▶ **Activité A**:
Dans le texte sur la crise sanitaire, à quoi la Conférence nationale de santé est-elle comparée ?
▶ **Activité B**:
Indiquez si chacun des énoncés suivants concorde avec le texte sur la crise sanitaire, en citant les mots qui tranchent : (i) la Société française de santé publique est à la fois une société savante et professionnelle ; (ii) l'avis de la Conférence nationale de santé évoqué date du 2 mai ; (iii) la grippe de Hong Kong de 1969 a laissé les mêmes traces que l'épidémie actuelle.
▶ **Activité C**:
Reprenez le texte sur la crise sanitaire à la suite de sa dernière phrase, en poursuivant l'exposé.

▶ **Extrait fourni**:
○ ○ ○ ○ ○
Le contexte est celui d'une crise exceptionnelle, non pas tant par l'épidémie elle-même, certes exceptionnelle, mais qui a été précédée par d'autres crises tout aussi graves, qui n'ont pas pour autant laissé les mêmes traces, comme la grippe de Hong Kong en 1969, mais parce que les experts que nous sommes avons été confrontés au phénomène de la polémique-spectacle : on a préféré mettre en scène des polémiques plutôt que d'essayer de faire progresser l'information et de se fonder sur des avis.
Il convient de s'interroger : pourquoi le pays de Pasteur est-il devenu le pays de l'OCDE le plus réticent vis-à-vis de la vaccination ? Pourquoi le pays de Descartes et de Claude Bernard a-t-il oublié qu'il existait une démarche expérimentale pour démontrer des intuitions ou des hypothèses ? On a vu que le nombre de followers sur Twitter et que le raisonnement syllogique étaient devenus la règle.
Pr Emmanuel Rusch, président de la Société française de santé publique (SFSP), président de la Conférence nationale de santé (CNS) et du comité de contrôle et de liaison Covid-19. - La Société française de santé publique regroupe un certain nombre d'associations et d'organisations qui se penchent sur la santé publique, et un certain nombre de personnes physiques adhérentes. Il s'agit à la fois d'une société savante et professionnelle. Quant à la Conférence nationale de santé, c'est une sorte de Parlement de la santé qui associe des représentants des territoires, des associations d'usagers, des partenaires sociaux, des acteurs de la prévention, des offreurs de services de santé.
Dans ces deux instances, nous sommes attentifs à garder du temps pour la concertation et la délibération, afin que notre parole résulte d'une forme de consensus.
Je reprendrai les principaux points que nous avions évoqués dans l'avis de la Conférence nationale de santé du 2 avril dernier.
Premier point, une telle crise sanitaire nécessite une approche large : il est important d'assurer la cohérence de l'ensemble des mesures prises pour lutter contre l'épidémie, car c'est bien une combinaison de mesures qui est mise en oeuvre. On a trop tendance à se polariser sur l'une ou l'autre - le port du masque, la distanciation sociale, les traitements -, alors qu'il faudrait tenir compte de l'ensemble de la chaîne. Souvent, c'est un simple maillon faible qui explique le manque d'efficacité de tout le dispositif. Par conséquent, l'enjeu est d'assurer un pilotage cohérent et de trouver la bonne organisation collective de cette chaîne de mesures.
○ ○ ○ ○ ○
▶ **Extrait de données**:
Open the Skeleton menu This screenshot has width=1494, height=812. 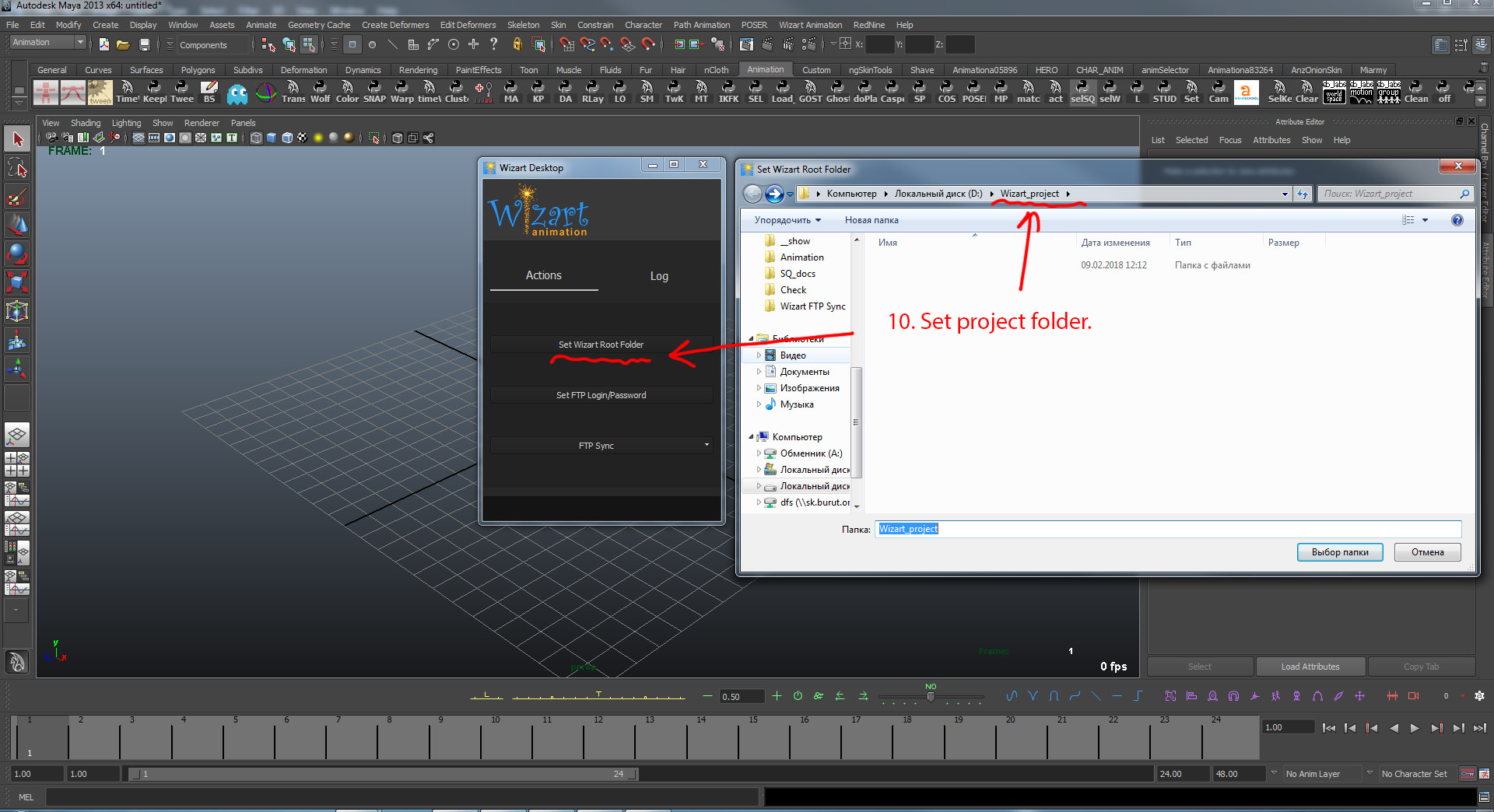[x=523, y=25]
○ ○ ○ ○ ○
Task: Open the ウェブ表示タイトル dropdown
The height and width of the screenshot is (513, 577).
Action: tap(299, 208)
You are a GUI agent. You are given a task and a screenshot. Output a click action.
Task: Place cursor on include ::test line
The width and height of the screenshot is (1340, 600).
○ ○ ○ ○ ○
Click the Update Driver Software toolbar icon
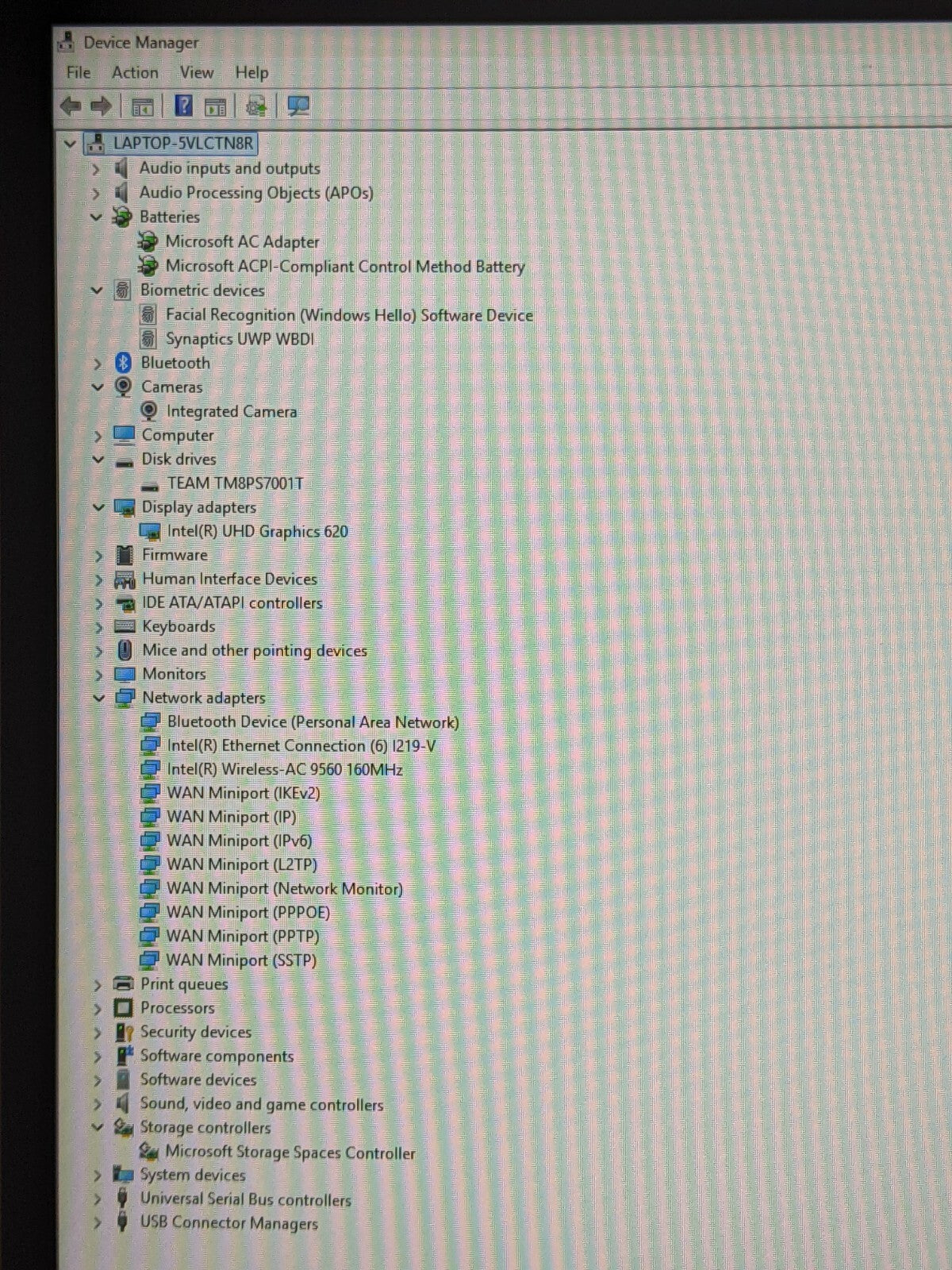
○ ○ ○ ○ ○
▶ **Réponse attendue A**:
À une sorte de Parlement de la santé.

▶ **Réponse attendue B**:
(i) Oui : « Il s'agit à la fois d'une société savante et professionnelle. »
(ii) Non : « l'avis de la Conférence nationale de santé du 2 avril dernier »
(iii) Non : « qui n'ont pas pour autant laissé les mêmes traces, comme la grippe de Hong Kong en 1969 »

▶ **Réponse attendue C**:
Deuxième point, nous avons besoin d'une communication honnête, transparente, fondée scientifiquement, organisée et adaptée aux publics cibles, accessible et compréhensible. C'est indispensable pour créer un climat de confiance.
Troisième point, qui nous semble toujours d'actualité, il est nécessaire de prendre en compte les situations de vulnérabilité ou de précarité. Nous devrions nous interroger sur le cadrage des mesures : doit-on cibler une population générale virtuelle, ou bien les catégories les plus fragiles en espérant que cette démarche profite à l'ensemble de la population ?
Quatrième point, il est nécessaire d'assurer la continuité des soins, y compris ceux qui ne sont pas liés à la covid-19. Dès le début de cette épidémie, nous avons constaté que des patients non atteints par le virus rencontraient des difficultés pour accéder aux soins dont ils avaient besoin.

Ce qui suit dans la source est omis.